Las tantas veces que, de niñas, corrimos hacia la farmacia en la madrugada para ir a pedir medicina fiada para mis hermanos, porque vos no tenías un centavo por tus peleas de gallos y tus amantes.

¿Volver? ¿Para qué? ¿Llamarte constantemente para decirte que te quiero? ¿Para qué? Si ya sabés que te quiero, no te lo tengo que recordar, mi actitud ante la vida es mi forma de quererte, de honrarte. ¿Que vaya a darte un abrazo? Tuviste 23 años de mi vida y no me abrazaste, ¿para qué querés abrazarme hoy que soy una mujer adulta? ¿Te pesa la ausencia? Imagináte lo que fue para mí tu rechazo.

Nuestra vida en familia ya fue, es pasado. Tenemos lo que queda de ella, con sus alegrías y tristezas. Mi hermana toca la puerta, que deje de estar perturbando a mi papá. Yo le digo que se aguante, que para qué me dio el teléfono.

Le digo a mi papá: bueno Tatoj, fuiste hombre para andar con amantes, en tus vicios, en tus ausencias, también sé hombre ahora que estoy lejos y que he tomado la decisión de no volver por mi propio pie. Y que si me deportan sabé que me voy a otro país. Que no necesito verte a los ojos y volverte a abrazar, te veo todos los días y te toco todos los días cuando me veo al espejo, soy tu vivo retrato.
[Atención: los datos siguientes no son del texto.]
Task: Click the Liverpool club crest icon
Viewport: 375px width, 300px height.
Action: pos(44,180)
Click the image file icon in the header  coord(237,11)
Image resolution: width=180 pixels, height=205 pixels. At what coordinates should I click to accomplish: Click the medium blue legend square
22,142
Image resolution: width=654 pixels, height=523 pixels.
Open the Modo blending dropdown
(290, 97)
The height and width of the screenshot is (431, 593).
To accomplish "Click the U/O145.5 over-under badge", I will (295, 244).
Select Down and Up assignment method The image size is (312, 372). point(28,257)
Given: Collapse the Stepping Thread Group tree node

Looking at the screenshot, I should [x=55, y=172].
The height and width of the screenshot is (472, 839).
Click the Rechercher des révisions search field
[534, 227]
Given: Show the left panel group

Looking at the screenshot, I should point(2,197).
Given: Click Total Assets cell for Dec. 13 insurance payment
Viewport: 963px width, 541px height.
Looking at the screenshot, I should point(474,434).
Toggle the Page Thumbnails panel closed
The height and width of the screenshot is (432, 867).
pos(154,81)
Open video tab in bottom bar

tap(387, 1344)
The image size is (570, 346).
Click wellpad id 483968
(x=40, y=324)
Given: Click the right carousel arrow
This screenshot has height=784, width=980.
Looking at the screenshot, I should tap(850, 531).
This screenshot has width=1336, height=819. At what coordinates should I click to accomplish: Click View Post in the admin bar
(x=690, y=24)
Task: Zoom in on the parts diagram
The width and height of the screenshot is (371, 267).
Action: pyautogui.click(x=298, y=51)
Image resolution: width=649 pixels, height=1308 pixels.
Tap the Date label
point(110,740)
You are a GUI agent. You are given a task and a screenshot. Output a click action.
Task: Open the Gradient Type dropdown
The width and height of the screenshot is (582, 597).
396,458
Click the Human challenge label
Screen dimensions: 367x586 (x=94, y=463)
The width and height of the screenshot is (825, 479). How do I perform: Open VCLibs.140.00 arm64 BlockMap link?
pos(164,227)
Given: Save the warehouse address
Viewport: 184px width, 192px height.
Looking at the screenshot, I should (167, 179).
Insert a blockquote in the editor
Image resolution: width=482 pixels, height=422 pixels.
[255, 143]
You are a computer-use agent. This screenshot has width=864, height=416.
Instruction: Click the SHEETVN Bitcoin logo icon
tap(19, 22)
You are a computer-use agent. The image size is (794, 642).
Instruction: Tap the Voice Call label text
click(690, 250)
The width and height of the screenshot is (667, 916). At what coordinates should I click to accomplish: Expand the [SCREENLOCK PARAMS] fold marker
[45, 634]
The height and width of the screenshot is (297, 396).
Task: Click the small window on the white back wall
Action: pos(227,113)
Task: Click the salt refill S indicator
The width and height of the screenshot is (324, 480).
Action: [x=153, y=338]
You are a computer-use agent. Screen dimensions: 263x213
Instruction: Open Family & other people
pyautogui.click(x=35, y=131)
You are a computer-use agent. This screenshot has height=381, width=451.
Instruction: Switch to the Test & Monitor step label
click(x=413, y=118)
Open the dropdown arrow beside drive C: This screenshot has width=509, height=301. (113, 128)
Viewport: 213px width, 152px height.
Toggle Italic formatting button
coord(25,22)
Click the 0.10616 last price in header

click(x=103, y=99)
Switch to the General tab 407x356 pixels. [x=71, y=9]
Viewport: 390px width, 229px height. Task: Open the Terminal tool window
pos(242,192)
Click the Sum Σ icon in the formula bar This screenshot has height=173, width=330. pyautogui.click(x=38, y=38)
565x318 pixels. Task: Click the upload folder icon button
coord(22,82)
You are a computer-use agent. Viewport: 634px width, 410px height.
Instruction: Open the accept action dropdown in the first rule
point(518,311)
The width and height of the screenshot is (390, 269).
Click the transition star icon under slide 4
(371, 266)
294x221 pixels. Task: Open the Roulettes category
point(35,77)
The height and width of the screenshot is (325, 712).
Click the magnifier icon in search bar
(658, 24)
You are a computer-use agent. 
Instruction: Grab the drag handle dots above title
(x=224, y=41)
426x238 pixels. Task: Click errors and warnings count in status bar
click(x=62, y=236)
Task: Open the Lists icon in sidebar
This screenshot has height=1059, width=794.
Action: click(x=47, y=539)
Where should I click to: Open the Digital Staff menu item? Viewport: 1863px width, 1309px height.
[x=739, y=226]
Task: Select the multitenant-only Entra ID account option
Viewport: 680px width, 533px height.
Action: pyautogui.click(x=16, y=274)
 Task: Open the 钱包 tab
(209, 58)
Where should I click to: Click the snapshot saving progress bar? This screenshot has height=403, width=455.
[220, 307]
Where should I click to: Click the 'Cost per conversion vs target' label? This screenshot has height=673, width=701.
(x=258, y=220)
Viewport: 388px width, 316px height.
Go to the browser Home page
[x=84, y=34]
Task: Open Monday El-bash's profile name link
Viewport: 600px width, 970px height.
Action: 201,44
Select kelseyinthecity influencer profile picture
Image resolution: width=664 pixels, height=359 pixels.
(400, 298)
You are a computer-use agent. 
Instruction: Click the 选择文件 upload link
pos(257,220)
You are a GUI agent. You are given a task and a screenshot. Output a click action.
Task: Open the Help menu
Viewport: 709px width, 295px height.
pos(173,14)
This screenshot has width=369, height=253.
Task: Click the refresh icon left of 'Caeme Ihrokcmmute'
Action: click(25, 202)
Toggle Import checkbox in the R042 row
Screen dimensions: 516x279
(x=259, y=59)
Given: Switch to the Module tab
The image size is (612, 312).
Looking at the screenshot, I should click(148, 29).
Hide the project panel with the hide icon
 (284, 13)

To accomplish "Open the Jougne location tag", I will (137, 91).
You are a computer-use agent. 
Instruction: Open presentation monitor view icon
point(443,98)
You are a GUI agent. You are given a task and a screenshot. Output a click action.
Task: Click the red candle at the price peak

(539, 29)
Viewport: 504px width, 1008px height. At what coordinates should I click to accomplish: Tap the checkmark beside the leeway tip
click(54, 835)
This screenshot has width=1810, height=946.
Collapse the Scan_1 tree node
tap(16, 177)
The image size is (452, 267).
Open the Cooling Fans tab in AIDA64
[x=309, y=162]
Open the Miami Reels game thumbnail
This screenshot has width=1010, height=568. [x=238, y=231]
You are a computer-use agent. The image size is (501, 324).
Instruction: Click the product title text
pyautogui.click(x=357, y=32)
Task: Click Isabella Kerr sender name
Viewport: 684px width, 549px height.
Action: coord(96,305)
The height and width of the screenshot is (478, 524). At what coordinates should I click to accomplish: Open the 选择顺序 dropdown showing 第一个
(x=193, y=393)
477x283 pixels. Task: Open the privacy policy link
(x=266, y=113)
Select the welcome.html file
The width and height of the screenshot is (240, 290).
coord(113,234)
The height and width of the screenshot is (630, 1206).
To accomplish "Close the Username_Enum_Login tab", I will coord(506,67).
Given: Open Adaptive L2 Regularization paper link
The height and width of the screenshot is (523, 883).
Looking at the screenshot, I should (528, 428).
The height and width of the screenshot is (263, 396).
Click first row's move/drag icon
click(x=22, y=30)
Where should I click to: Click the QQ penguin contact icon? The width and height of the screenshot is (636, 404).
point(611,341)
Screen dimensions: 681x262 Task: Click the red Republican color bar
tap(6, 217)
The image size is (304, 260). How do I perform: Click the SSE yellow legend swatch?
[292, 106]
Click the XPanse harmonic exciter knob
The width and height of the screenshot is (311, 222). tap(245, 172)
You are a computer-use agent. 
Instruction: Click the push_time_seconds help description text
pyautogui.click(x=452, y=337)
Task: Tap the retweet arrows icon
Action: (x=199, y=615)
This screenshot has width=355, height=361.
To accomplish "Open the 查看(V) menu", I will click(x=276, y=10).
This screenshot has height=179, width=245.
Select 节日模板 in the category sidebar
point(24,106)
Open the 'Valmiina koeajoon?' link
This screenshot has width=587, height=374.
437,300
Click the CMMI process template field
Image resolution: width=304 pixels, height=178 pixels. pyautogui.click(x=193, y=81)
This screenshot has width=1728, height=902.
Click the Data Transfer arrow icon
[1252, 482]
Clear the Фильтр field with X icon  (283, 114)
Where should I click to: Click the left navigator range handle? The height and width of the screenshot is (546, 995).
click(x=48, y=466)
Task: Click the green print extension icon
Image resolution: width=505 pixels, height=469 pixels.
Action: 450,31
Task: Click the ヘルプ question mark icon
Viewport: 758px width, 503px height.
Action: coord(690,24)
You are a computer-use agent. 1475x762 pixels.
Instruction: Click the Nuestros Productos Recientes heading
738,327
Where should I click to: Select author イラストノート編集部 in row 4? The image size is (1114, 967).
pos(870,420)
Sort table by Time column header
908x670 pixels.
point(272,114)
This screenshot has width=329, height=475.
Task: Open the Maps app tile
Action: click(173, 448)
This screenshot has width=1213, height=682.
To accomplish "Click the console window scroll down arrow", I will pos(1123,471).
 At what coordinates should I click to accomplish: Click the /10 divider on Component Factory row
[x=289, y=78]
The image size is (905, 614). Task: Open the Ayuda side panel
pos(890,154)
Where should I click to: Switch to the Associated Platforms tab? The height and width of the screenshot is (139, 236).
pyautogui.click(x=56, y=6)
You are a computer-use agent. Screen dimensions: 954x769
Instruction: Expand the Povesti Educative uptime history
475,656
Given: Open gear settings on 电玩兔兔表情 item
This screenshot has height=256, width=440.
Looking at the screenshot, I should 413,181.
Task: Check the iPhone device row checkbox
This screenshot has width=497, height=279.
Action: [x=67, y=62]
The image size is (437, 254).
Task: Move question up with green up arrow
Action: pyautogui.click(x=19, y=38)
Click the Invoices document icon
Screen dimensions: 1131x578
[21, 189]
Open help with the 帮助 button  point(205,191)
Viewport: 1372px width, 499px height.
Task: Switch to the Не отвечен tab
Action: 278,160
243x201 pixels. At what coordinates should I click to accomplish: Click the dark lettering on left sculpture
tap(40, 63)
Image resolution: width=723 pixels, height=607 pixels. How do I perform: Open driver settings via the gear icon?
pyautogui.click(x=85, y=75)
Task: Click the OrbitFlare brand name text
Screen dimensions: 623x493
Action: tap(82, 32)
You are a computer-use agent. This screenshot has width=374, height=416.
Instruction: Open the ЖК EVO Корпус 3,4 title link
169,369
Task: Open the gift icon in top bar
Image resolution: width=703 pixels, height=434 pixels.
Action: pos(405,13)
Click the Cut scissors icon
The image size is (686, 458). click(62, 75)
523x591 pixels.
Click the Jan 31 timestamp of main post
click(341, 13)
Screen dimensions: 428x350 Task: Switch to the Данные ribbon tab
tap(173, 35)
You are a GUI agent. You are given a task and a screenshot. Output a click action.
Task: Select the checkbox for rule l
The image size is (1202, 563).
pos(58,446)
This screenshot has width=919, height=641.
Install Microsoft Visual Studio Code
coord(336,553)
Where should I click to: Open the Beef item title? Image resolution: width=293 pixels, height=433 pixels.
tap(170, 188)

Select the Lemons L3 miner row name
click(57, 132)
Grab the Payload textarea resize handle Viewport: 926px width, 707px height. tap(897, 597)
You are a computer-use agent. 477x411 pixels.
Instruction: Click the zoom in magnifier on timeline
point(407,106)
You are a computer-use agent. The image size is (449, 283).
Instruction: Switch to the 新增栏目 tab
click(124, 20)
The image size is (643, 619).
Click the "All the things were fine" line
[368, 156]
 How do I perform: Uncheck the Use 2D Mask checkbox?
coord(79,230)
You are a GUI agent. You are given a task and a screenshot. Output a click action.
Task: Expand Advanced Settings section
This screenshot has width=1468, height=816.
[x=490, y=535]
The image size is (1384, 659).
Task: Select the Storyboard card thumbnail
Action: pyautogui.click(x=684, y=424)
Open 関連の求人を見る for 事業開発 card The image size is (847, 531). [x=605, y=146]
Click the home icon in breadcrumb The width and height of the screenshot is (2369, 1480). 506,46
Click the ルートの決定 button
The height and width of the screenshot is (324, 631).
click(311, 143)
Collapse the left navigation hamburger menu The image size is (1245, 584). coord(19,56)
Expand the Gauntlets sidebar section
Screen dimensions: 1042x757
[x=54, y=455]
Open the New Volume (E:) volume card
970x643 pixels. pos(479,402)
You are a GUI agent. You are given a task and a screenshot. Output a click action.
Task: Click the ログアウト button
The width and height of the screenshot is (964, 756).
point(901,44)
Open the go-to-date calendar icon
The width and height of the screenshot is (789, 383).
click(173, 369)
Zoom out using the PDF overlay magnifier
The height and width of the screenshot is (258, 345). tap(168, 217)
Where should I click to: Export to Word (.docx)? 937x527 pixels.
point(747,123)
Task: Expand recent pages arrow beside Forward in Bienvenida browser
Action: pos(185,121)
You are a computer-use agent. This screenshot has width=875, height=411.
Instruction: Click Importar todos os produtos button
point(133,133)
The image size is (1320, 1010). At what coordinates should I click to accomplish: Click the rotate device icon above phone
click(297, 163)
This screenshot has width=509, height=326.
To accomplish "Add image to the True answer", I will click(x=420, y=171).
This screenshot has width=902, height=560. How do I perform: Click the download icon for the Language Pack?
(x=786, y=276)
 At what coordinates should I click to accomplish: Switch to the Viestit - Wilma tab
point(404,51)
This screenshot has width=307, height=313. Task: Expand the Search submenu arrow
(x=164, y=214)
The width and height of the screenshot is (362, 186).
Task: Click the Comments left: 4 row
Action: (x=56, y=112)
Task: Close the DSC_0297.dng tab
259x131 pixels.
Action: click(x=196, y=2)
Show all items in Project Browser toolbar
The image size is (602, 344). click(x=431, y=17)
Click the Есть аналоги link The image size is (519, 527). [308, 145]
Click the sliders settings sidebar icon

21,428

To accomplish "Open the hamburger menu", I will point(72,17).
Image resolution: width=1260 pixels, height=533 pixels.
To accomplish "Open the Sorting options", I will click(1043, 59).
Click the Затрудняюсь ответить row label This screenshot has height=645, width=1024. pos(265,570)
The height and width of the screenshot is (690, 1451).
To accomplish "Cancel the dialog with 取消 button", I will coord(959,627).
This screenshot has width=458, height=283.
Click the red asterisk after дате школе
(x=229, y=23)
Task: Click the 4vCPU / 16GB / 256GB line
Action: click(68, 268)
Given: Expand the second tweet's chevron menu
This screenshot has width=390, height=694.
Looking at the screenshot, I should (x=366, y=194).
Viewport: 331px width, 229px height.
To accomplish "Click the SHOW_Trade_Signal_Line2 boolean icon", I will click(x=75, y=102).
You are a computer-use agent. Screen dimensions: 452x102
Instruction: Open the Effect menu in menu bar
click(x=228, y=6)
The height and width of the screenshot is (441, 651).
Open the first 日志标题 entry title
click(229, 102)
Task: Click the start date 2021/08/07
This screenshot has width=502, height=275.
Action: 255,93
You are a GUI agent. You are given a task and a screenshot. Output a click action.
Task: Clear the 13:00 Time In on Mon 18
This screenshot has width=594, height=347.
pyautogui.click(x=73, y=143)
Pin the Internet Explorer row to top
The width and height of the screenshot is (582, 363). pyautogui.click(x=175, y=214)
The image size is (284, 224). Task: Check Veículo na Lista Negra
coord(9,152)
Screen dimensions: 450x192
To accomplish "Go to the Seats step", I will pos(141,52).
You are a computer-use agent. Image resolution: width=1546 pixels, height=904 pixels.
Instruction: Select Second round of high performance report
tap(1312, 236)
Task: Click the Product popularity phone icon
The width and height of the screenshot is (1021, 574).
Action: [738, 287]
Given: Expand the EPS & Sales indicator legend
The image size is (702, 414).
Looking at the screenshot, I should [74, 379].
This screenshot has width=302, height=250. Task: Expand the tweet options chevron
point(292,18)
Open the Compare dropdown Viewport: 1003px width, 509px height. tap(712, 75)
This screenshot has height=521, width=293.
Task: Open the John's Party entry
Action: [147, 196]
Sigo comiendo piña todos los días, como reverencia a los primeros años de mi vida junto a vos, cuando existía para vos, de nuestras idas a la Terminal a comprar verduras. Que sigo tocándole la panza a las sandías, con la yema de los dedos, así como vos me enseñaste. Que no me depilo las cejas porque son idénticas a las tuyas y me fascinan. Que me paro igual que vos, que amo la naturaleza como vos. Que amo las madrugadas como vos. Es mi forma de decirte que te quiero. Que guardo como talismanes los momentos de alegría porque, al final de cuentas, soy la hija que más te ha sufrido y la que más te gozó.

¿Regresar? El tiempo no regresa papá, debiste haberlo pensado cuando me tuviste a tu lado y te necesitaba, debiste haberte disfrutado mi infancia y mi adolescencia. ¿Ahora querés disfrutarte mi edad adulta? ¿Ahora sí querés pasar navidades en familia? Pues ahora soy yo la que quiero mantenerme lejos. Es mi única razón de mantenerme en Estados Unidos, la distancia física.

Ya fuimos, Tatoj. Fuimos…

Me despido de él y le digo que si no nos volvemos a ver en la vida es lo de menos, que lo llevo en mi actitud, en mis pasos, en mi visión. En los pocos recuerdos felices cuando existía para él. En mi pasión por el fútbol. De la misma manera en la que llevo a mi mamá, cuando hablo de frente y viendo directo a los ojos.

¿Reproches? No, verdades sí. Y las verdades duelen. La vida misma duele.